Vorrei solo commentare l’uscita di ELENA, se mi è concesso come punto di vista maschile.
Per esperienza, strettamente personale, posso dirti che a volte gli uomini si comportano così. Non perchè cattivi,senza cuore ecc. Solo perchè dopo aver subito una grande umiliazione,si perde in autostima e si incomincia a pensare di essere inutili, non più virili. Ecco che scatta la trappola con la prima persona che conosciamo. Cerchiamo approvazione attraverso telefonate e messaggi, un po’ per riempire degli spazi vuoti, un po’ per sentirsi per così dire “amati”. Ma poi dopo aver passato una bella serata o giornata con lei, ti rendi conto che era solo illusione e ci si sente vuoti ed imbarazzati. A questo punto la lasci andare.

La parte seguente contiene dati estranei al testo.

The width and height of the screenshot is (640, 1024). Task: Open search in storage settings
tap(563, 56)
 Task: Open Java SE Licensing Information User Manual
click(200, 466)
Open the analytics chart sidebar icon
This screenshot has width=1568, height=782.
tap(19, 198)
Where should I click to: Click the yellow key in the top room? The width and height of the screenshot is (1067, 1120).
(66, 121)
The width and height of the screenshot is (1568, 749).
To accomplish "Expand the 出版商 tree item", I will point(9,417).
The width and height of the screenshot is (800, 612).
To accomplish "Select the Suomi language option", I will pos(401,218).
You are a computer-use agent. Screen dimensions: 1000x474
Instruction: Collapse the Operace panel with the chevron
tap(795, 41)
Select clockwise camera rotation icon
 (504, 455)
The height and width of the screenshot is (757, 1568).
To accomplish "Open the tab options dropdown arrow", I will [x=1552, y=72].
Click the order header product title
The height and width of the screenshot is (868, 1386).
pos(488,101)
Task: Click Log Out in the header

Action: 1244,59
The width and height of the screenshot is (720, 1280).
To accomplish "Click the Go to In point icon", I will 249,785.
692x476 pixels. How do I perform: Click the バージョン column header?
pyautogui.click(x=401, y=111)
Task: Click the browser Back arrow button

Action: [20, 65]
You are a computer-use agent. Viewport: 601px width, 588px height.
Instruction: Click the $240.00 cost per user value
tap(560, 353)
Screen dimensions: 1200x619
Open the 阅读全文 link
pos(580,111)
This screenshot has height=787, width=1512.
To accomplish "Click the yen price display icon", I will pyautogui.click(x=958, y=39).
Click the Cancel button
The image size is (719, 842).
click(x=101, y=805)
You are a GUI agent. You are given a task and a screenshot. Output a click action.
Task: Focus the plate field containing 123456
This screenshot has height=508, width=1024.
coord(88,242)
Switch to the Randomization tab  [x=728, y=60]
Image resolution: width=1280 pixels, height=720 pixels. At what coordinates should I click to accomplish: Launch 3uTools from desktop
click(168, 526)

Io non so se è questo il caso…però se può darti una ragione per dimenticare, coglila.
Ciao…e scusate l’intromissione.
ELENA: da come ti conosco (intendo dire da queste pagine) mi sembra che tu sia una donna che ama le persone dirette (e che di indirette ne ha incontrate già troppe), dunque capisco che tu possa prendere con filosofia il fatto che evidentemente se non altro da questo punto di vista tu e la persona di cui parli non siete in sintonia. Poi, certo, solo lui può rispondere e dire eventualmente cosa gli sia successo o gli sia passato per la testa.
DANIELE: sì, vero, può accadere. Anche se insomma, non rispondere proprio e sparire è abbastanza infantile, anche se può essere una manifestazione di un proprio senso di inadeguatezza.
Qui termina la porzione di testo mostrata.